Contudo, especula-se que dado o avanço da cibernética, será possível dentro de uns dois ou três séculos, “casar” mecanismos mecatrônicos com cérebros humanos criando ciborgues virtualmente eternos. Considerando que um sonho louco como esse dependa apenas de desenvolvimentos tecnológicos que já se veem no horizonte e que trezentos anos seja tempo suficiente para se chegar a coisas inimagináveis por enquanto, essa futurologia não é de todo descartável.
Por outro lado, retrocedendo ao tempo dos Faraós que queriam seus corpos conservados para ressuscitarem algum dia, a ciência moderna inventou a criogenia que é a técnica de manter organismos ou partes deles em congelamento sem prazo de validade para ressuscitá-los um dia. Essa técnica já é empregada com sucesso em embriões: óvulos fecundados podem permanecer em congeladores especiais por anos com grandes chances de sobreviver a um descongelamento sob controle num futuro não muito distante – calcula-se que cerca de sessenta por cento deles consegue manter-se em condições de originar um bebê.
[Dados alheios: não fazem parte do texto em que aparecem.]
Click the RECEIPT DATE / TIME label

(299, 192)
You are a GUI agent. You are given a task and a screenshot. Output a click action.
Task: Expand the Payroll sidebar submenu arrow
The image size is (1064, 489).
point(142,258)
Por esse motivo, existe muita gente que acredita na possibilidade de seres humanos inteiros possam ser congelados e, num futuro distante descongelados aptos a viverem normalmente. Essa estranha esperança deu azo à criação de uma indústria de criogenia que congela corpos ou cabeças de quem tenha duzentos mil dólares disponíveis e queira apostar essa grana contra a morte. Pelo que se sabe, até o momento mais de cem pessoas colocaram suas fichas nesse jogo de regras incertas e término ignorado.
A técnica é a seguinte: imediatamente após a morte do candidato a vida eterna, os médicos retiram seus fluidos corporais e os substituem por um líquido que não congela, depois o colocam num tanque de nitrogênio líquido mantido a -196 ºC, temperatura em que todo material orgânico não deteriora. É aí que entra a aposta no ignoto. Supõe-se que daqui a uns cinco ou seis séculos, os cientistas descobrirão um jeito de combater a doença que causou a morte do candidato picolé e este será curado, descongelado e viverá normalmente. Futurologia da mais alta qualidade!
Contudo, afirma o físico americano Robert Ettinger um dos maiores divulgadores da criogenia: "Os próprios métodos usados para congelar uma pessoa podem causar danos às células que só poderiam ser reparadas por tecnologias que ainda não existem". Por isso, a criogenia é uma aposta cega contra a morte com toda feição de ser um tiro na água, mas que tem um número de adeptos bem expressivo.
De qualquer forma, a morte não perdeu seu potencial de horror, mistério e porque não dizer de fascínio, ela nos alcançará em algum momento e será sempre mal vinda, não queremos morrer. JAIR, Floripa, 10/02/12.